- [PROBLEM TO WORK ON] The entries below contain a line with "Screen dimensions: 509x162" and a line with "Task: Focus the". Quote exactly those two lines and all lines between them.

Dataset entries
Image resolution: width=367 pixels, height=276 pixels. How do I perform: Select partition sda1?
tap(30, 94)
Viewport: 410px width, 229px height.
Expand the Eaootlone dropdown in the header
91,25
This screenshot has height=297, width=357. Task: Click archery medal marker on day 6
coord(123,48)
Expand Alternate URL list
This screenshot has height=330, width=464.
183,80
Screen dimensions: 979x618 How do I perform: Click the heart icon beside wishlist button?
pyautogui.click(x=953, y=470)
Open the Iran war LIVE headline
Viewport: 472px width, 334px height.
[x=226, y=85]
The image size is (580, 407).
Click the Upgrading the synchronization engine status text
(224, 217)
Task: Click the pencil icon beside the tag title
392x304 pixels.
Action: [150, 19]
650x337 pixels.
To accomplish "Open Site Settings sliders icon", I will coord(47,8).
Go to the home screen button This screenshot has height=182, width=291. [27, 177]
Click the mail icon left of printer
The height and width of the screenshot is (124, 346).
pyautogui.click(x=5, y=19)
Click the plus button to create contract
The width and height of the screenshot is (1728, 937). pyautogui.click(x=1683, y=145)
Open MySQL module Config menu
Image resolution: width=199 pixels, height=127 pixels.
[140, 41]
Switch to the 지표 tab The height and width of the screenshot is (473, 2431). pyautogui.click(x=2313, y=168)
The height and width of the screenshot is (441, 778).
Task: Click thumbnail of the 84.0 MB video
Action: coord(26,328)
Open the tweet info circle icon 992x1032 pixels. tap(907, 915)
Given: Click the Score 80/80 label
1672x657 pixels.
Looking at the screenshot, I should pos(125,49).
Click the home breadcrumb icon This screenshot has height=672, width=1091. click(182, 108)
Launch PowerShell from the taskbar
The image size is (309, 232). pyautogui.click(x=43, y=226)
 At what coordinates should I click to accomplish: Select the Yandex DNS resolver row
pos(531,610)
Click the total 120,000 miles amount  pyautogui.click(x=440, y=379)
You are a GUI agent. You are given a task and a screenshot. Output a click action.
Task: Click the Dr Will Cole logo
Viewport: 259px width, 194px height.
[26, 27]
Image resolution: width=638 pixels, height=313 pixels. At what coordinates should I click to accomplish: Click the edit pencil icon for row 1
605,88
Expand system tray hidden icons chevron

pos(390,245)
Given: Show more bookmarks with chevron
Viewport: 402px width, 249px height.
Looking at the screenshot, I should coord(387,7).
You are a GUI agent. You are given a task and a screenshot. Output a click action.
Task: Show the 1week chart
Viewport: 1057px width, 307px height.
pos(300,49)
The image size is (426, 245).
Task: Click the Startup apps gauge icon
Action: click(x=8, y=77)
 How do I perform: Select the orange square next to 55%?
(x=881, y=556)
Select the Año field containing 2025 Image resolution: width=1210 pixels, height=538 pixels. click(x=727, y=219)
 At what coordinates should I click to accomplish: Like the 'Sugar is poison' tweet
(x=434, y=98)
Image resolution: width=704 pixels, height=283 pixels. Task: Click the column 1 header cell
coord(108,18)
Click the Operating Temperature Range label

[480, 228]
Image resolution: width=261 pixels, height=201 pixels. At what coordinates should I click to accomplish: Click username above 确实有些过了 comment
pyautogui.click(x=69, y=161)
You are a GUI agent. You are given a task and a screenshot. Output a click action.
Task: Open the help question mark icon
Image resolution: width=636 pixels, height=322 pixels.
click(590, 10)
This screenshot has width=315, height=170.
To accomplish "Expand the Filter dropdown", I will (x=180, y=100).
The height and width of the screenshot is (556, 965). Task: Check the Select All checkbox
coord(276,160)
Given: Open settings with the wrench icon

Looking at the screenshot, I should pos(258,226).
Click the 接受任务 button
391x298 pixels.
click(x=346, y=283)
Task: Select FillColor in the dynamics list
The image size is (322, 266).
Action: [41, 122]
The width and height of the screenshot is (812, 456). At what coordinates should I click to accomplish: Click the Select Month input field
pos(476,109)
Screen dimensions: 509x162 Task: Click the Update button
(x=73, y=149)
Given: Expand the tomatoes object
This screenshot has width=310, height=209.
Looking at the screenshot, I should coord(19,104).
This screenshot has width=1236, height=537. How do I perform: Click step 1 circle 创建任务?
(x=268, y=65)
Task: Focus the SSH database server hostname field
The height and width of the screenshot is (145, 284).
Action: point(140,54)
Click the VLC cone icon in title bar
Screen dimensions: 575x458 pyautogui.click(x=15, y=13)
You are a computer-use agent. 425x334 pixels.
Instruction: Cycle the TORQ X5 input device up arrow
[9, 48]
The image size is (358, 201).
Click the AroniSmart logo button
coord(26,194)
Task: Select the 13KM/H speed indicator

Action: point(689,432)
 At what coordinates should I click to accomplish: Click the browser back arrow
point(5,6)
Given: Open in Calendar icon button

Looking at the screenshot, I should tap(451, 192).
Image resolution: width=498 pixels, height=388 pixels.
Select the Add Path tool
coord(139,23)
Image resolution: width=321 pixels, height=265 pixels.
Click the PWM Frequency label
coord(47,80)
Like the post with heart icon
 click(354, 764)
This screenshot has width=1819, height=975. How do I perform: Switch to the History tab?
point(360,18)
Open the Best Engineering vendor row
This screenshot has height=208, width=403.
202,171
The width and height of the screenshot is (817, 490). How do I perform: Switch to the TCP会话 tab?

- [ANSWER BOX]
Screen dimensions: 509x162 Task: Click the Update button
(x=73, y=149)
Given: Expand the tomatoes object
This screenshot has width=310, height=209.
Looking at the screenshot, I should coord(19,104).
This screenshot has width=1236, height=537. How do I perform: Click step 1 circle 创建任务?
(x=268, y=65)
Task: Focus the SSH database server hostname field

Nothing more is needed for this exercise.